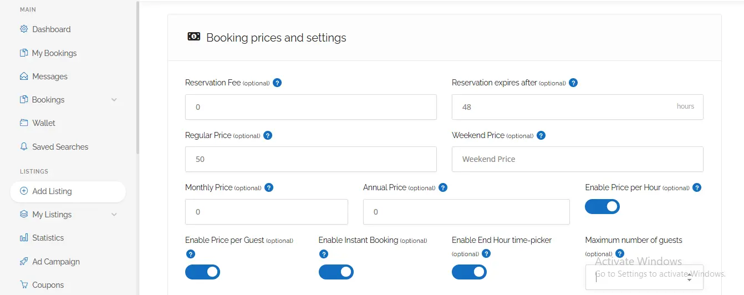This screenshot has width=744, height=295.
Task: Turn off End Hour time-picker switch
Action: point(469,272)
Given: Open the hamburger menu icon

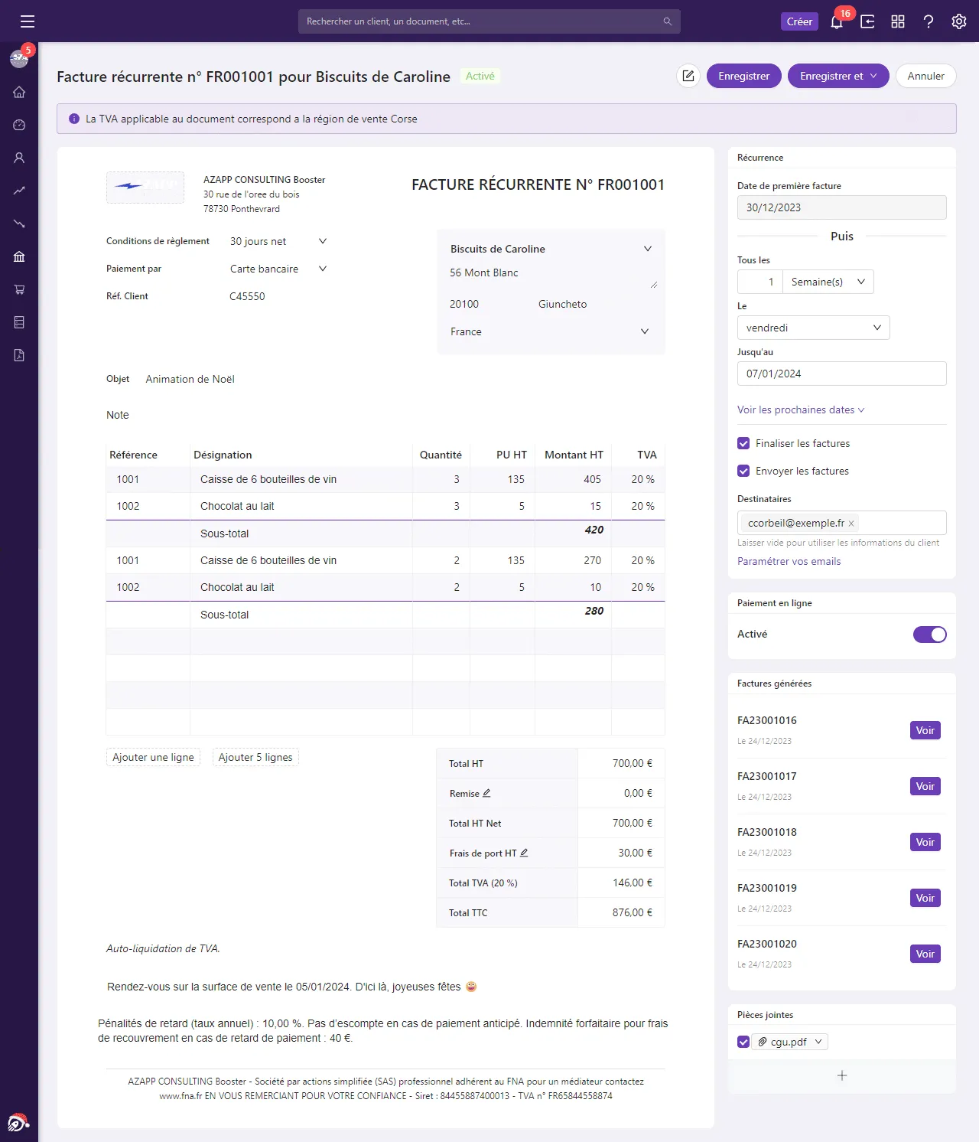Looking at the screenshot, I should pyautogui.click(x=28, y=21).
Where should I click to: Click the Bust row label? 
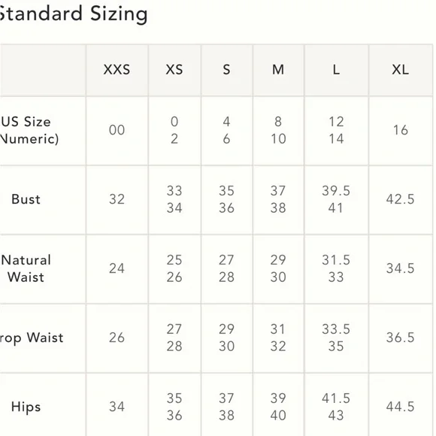[x=26, y=199]
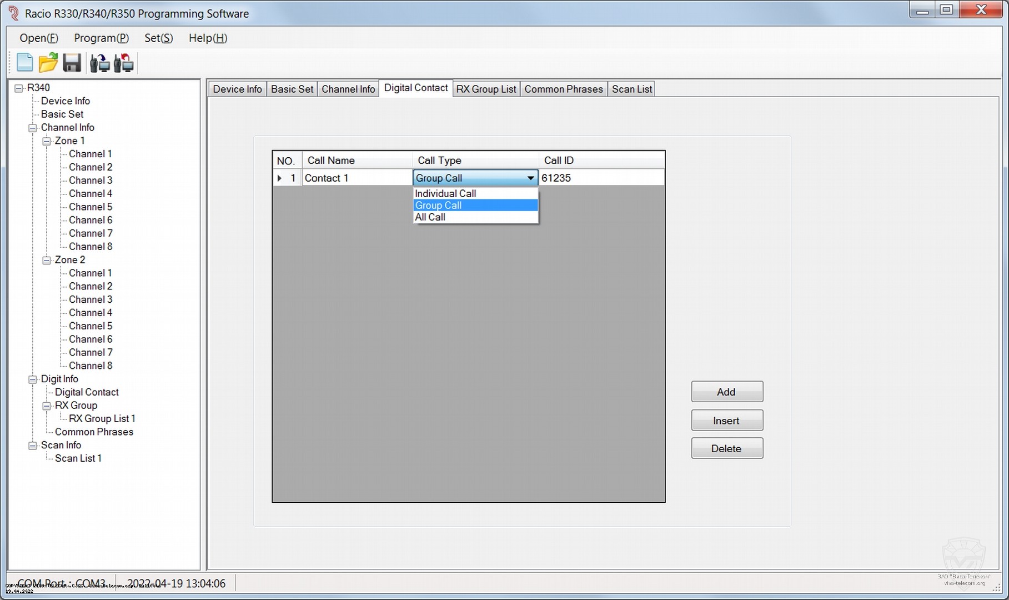Image resolution: width=1009 pixels, height=600 pixels.
Task: Switch to the RX Group List tab
Action: 486,89
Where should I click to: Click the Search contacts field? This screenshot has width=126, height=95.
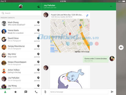20,13
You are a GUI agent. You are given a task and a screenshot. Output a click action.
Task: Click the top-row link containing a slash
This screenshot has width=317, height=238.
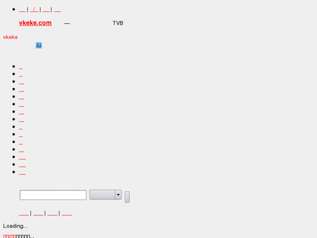coord(34,10)
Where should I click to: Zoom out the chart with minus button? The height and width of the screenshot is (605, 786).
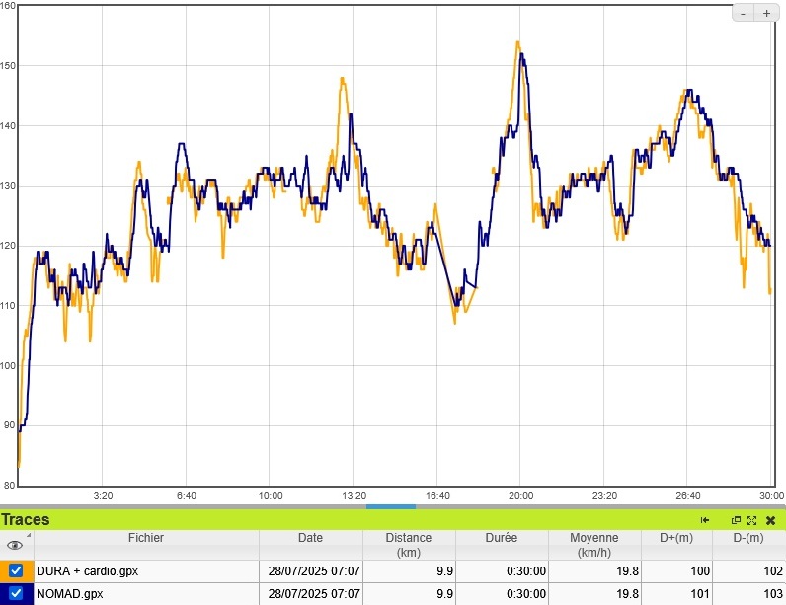click(744, 13)
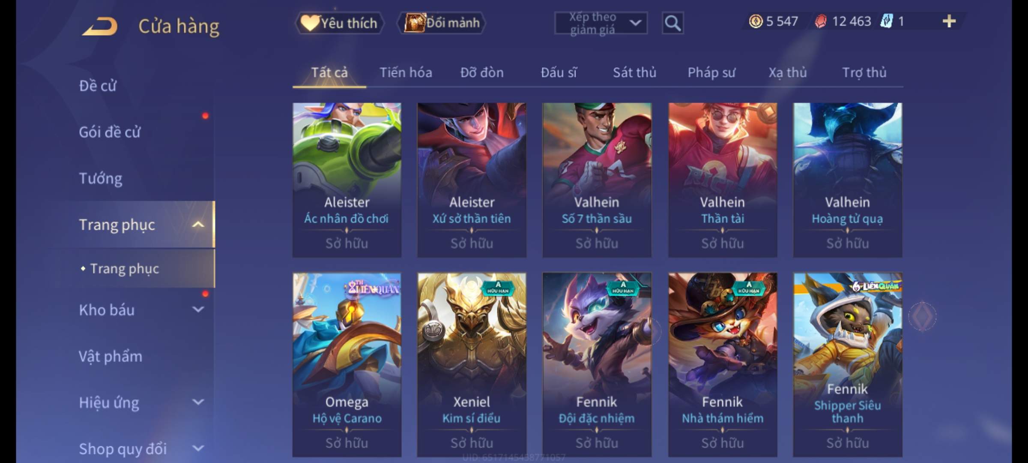The image size is (1028, 463).
Task: Open Gói đề cử in sidebar
Action: point(110,132)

What you should do: Reproduce exactly, and only, the lines from the one holding "Given: Open the hamburger menu icon" through the final line of the entries. Do not include the pictures.

Response box:
Given: Open the hamburger menu icon

Looking at the screenshot, I should pyautogui.click(x=28, y=21).
Where should I click to: Click the Bust row label? 
[x=26, y=199]
Image resolution: width=1009 pixels, height=600 pixels.
Task: Switch to the RX Group List tab
Action: 486,89
Where should I click to: Click the Search contacts field? This screenshot has width=126, height=95.
20,13
You are a GUI agent. You are given a task and a screenshot. Output a click action.
Task: Click the top-row link containing a slash
This screenshot has width=317, height=238.
coord(34,10)
Where should I click to: Zoom out the chart with minus button? The height and width of the screenshot is (605, 786).
click(744, 13)
The image size is (1028, 463).
Task: Open Gói đề cử in sidebar
Action: point(110,132)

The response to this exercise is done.